(Problem statement)
Copy each line of the records that contains the word "below".

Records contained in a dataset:
□ □ □

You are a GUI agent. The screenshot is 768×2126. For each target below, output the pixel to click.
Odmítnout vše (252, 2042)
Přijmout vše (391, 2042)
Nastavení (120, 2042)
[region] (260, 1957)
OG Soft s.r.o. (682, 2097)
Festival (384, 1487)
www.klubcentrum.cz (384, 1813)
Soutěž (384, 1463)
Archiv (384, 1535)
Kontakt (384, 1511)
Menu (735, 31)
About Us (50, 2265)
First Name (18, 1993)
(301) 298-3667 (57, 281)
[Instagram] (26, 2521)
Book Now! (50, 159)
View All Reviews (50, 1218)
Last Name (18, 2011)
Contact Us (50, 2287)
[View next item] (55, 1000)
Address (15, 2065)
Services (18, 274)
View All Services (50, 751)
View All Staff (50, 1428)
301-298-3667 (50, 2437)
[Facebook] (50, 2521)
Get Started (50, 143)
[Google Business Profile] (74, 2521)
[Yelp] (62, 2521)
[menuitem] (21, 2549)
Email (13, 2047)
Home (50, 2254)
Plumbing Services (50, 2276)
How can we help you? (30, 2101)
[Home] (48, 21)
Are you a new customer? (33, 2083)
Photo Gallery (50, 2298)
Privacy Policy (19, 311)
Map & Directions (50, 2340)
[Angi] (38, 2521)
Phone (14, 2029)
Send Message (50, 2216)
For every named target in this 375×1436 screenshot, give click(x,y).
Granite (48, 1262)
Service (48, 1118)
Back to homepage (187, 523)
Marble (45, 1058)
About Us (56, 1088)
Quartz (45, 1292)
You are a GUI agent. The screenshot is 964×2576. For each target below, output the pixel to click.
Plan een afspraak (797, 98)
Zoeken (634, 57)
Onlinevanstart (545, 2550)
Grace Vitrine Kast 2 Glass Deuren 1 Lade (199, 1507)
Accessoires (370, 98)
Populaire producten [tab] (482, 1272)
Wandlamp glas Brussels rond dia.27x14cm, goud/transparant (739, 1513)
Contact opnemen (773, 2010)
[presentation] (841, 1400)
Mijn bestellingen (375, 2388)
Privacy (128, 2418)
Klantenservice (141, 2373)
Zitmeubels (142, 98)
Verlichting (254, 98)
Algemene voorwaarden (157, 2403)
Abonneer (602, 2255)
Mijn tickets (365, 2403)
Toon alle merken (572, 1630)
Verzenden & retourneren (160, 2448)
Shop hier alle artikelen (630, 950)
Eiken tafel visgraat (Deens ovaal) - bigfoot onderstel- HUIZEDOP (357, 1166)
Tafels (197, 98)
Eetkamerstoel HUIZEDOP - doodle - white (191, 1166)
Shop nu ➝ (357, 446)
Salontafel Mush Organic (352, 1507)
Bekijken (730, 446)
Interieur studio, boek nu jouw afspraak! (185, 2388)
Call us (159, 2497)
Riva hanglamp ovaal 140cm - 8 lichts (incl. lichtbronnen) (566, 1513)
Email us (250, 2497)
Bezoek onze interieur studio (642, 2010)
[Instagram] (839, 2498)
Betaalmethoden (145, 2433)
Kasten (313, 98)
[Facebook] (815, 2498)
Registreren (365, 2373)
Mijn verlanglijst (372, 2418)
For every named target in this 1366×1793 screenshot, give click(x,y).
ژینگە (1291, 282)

□ □ □

(Your solution)
You are a GUI agent. The screenshot is 768×2126. For each target below, output the pixel to click.
You are a GUI agent. The screenshot is 964×2576. For each target below, output the pixel to click.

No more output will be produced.